Caoimhin O'Donnel:

Elizabeth J. Pyatt ejp10 at psu.edu
Wed Mar 23 17:39:28 UTC 2005


From: Caoimhin O Donnaile <caoimhin at smo.uhi.ac.uk>
To: The Celtic Linguistics List <CELTLING at LISTSERV.LINGUISTLIST.ORG>
Subject: Re: Andrew Carnie: Nasal Fricatives


>  I was sitting in a preliminary exam defense last week, when my
>  colleague, a phonetician asserted "It is impossible to produce a nasal
...snip...
>  or bilabial fricative (and NOT a nasalized bilabial approximant,
>  which would be the broad version).

In Scottish Gaelic (So I read, anyway - I am no expert),
nasalisation normally extends over a word segment, rather than being
restricted to a single vowel like in French and Polish.  I don't know
whether that makes any difference.

● **Source data**:
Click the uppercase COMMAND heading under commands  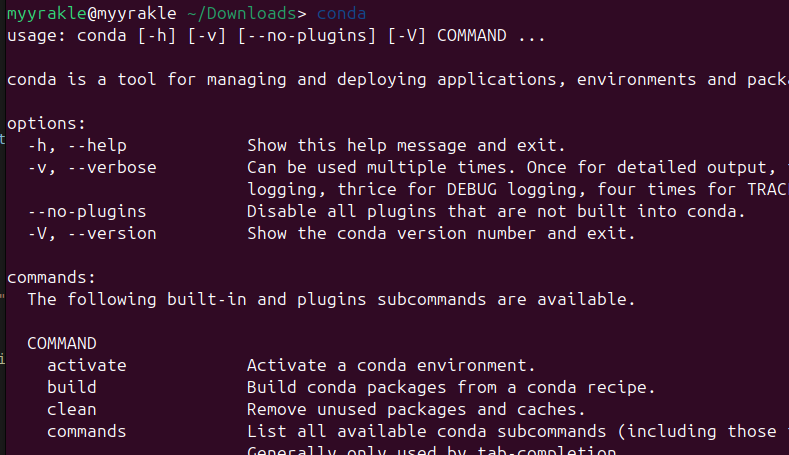62,343
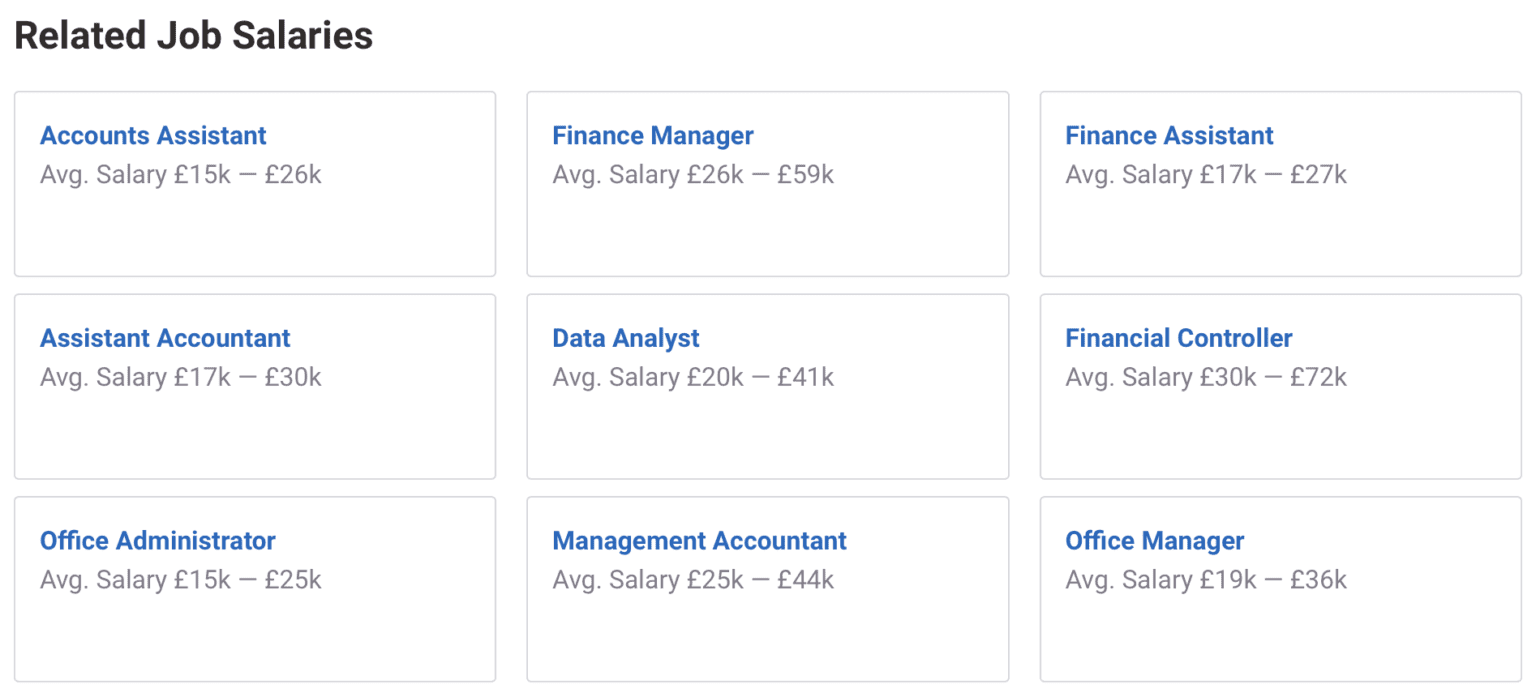Click the Office Administrator link
The width and height of the screenshot is (1536, 697).
pyautogui.click(x=157, y=541)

● **Requirements**: Return the passage of the mailing-list post on nasal fricatives that begins at the words "Elizabeth J. Pyatt" and stops after "the broad version).", copied word for word.

● **Worked answer**:
Elizabeth J. Pyatt ejp10 at psu.edu
Wed Mar 23 17:39:28 UTC 2005


From: Caoimhin O Donnaile <caoimhin at smo.uhi.ac.uk>
To: The Celtic Linguistics List <CELTLING at LISTSERV.LINGUISTLIST.ORG>
Subject: Re: Andrew Carnie: Nasal Fricatives


>  I was sitting in a preliminary exam defense last week, when my
>  colleague, a phonetician asserted "It is impossible to produce a nasal
...snip...
>  or bilabial fricative (and NOT a nasalized bilabial approximant,
>  which would be the broad version).